Start the copy at the line containing "Task: Click the 'Ryd data...' button" and run it through the last line of the records. Repeat each line exactly; omit pictures.

## RECORD SET
□ □ □ □ □ □ □
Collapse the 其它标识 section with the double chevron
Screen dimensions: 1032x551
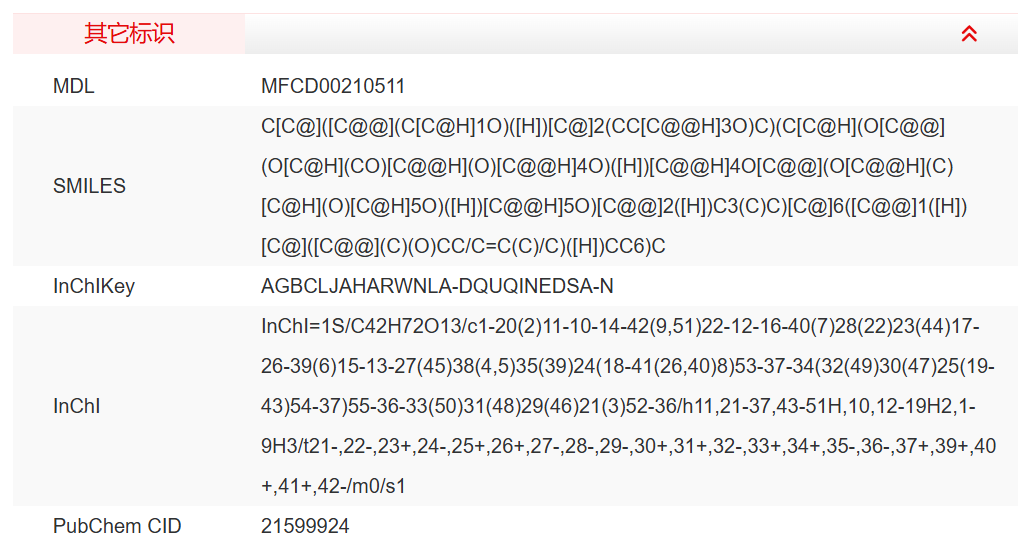pos(968,34)
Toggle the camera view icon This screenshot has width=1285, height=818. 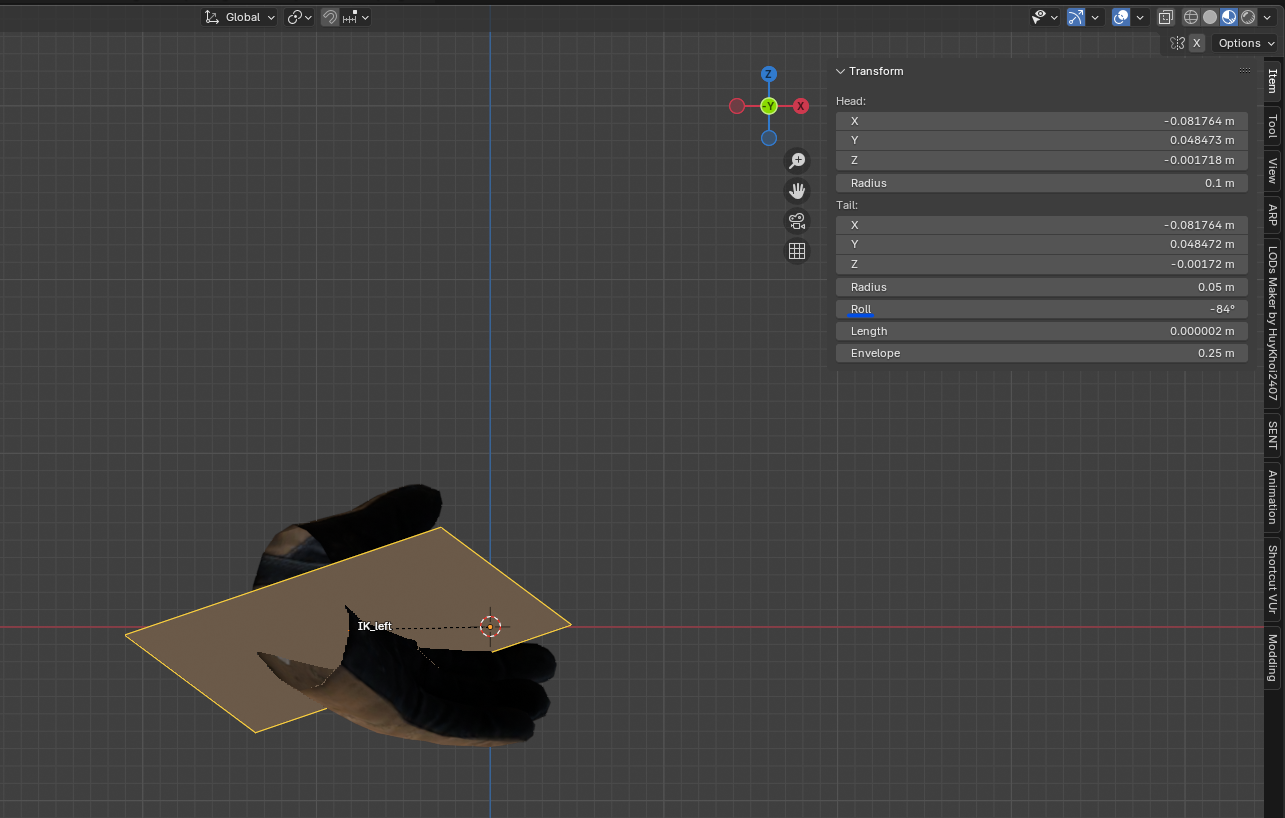coord(797,221)
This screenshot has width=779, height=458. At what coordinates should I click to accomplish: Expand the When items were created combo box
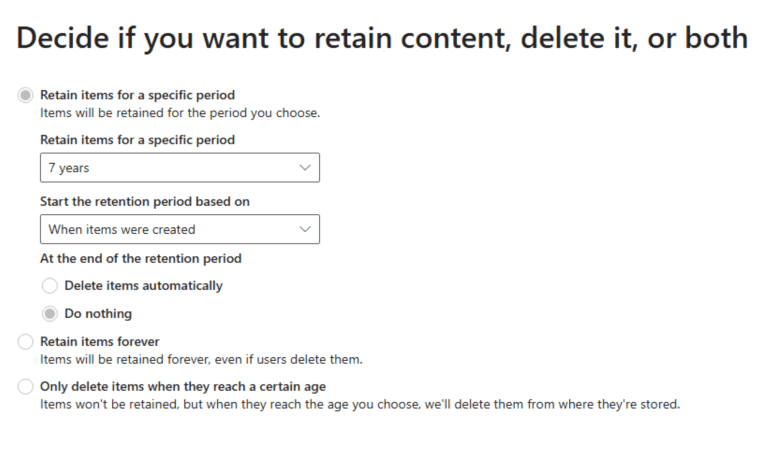pyautogui.click(x=180, y=229)
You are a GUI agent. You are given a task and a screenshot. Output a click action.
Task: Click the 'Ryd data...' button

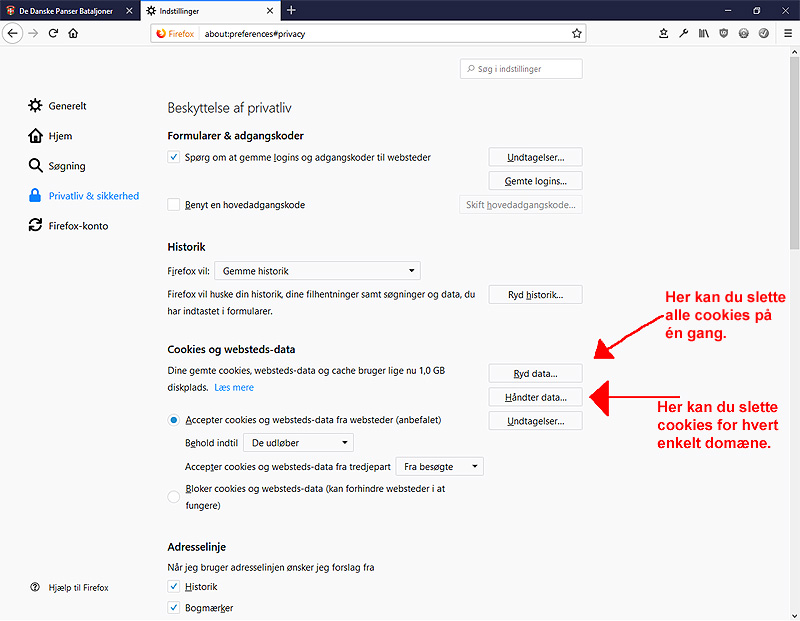tap(535, 373)
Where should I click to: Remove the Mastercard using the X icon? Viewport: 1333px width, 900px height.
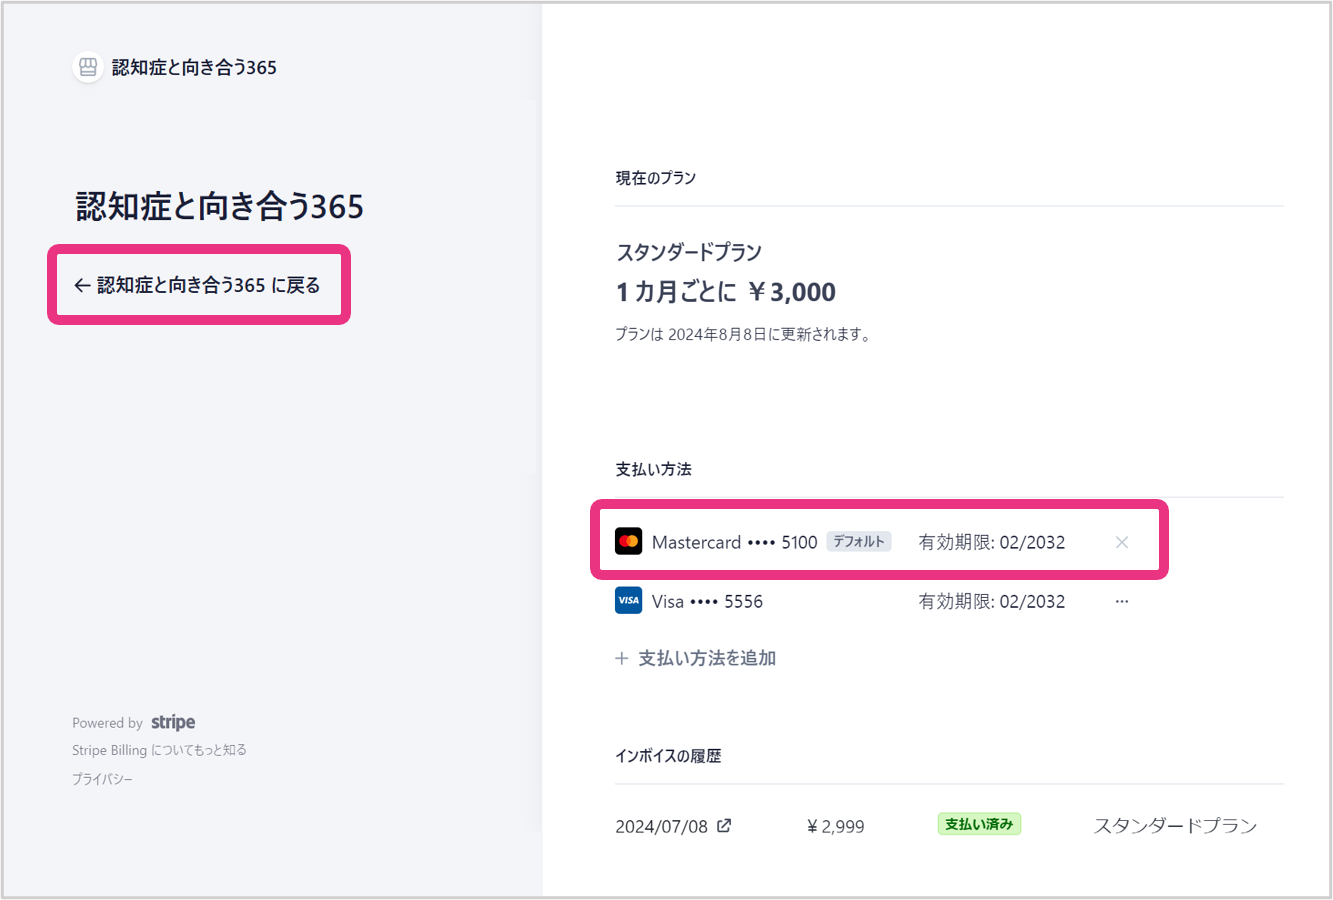pos(1122,542)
□ □ □ □ □ □ □
## RESULT OF THIS EXERCISE
Task: Click the 'Ryd data...' button

tap(535, 373)
Where should I click to: Remove the Mastercard using the X icon? Viewport: 1333px width, 900px height.
pos(1122,542)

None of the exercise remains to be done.